World ? Asia ? South Korea

Beomeosa Temple

Beomeosa Temple, Pusan, South Korea
photo, courtesy KNTO
Cost: W1000; children W500 (under 14) ; W700 (14-19)
One of the many Buddhist temples in South Korea, Beomeosa Temple (Pomosa, in the old transliteration into western alphabet) in Pusan (Busan) is about 1,300 years old.
It was built in the 18th year (AD 678) of King Munmu of the Silla Kingdom's reign (AD661-681) by the monk Ui Sang. The origin was described in the geography book Donggukyeojiseungram as "There is a well on the top of Mt Geumjeongsan and the water of that well is gold. The golden fish in the well rode the colorful clouds and came down from the sky. This is why the mountain is named Geumsaem (gold well) and the temple is named 'fish from heaven.'"

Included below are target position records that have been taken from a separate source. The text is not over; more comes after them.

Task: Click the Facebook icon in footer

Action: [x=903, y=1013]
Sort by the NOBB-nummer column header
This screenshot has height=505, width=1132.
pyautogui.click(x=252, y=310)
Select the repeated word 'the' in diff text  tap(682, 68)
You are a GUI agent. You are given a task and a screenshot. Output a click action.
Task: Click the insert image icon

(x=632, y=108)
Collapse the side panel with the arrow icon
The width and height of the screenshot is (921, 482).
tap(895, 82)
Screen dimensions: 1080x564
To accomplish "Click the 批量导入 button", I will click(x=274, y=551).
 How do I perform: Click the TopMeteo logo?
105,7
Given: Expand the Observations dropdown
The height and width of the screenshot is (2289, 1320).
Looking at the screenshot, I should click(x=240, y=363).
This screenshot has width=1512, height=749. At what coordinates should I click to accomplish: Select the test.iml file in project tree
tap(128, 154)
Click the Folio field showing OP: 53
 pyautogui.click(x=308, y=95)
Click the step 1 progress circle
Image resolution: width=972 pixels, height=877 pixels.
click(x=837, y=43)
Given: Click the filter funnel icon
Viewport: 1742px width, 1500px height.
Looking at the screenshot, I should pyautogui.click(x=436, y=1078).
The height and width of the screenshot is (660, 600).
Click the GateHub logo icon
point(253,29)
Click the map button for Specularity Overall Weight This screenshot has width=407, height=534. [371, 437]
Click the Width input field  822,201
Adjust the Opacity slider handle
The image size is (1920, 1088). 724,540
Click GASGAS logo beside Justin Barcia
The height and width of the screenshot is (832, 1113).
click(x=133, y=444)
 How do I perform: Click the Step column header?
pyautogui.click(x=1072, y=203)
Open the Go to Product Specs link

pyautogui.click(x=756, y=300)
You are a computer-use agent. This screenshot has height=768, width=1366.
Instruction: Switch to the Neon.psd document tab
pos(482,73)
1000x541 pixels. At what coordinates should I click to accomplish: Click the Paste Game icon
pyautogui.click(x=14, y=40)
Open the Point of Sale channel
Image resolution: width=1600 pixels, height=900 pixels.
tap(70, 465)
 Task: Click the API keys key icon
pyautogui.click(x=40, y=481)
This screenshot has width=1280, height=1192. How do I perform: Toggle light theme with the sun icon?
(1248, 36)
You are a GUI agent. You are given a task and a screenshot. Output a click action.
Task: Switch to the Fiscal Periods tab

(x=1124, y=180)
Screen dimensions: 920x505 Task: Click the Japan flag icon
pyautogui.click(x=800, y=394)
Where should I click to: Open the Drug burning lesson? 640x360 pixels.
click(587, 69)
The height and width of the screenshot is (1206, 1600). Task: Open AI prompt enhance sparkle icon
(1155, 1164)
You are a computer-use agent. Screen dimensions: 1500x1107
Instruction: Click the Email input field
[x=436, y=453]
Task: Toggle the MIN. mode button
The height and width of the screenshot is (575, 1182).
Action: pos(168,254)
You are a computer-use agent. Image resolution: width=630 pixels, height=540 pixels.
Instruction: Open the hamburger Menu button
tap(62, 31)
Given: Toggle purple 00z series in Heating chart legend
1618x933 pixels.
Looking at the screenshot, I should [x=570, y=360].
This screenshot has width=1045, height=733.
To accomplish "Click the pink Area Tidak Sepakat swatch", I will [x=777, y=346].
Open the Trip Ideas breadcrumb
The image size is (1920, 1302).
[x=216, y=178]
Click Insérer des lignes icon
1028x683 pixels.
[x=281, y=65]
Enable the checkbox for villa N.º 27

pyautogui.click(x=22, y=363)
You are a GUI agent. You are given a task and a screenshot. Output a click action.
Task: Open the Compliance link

Destroyed during the 1592 Japanese invasion, the temple was restored in 1713.

The temple displays various styles from the site's history, including work by Daeungjeon, one of the most distinctive architects from the Joseon Dynasty (1392-ų1910) alongside Iljumun, the ninth-century three-story pagoda with four pillars and seven royal palaces, pavilions, three gates, and eleven hermitages.

In May, particularly, the valley is at its most beautiful, with the wisteria woods in full flower.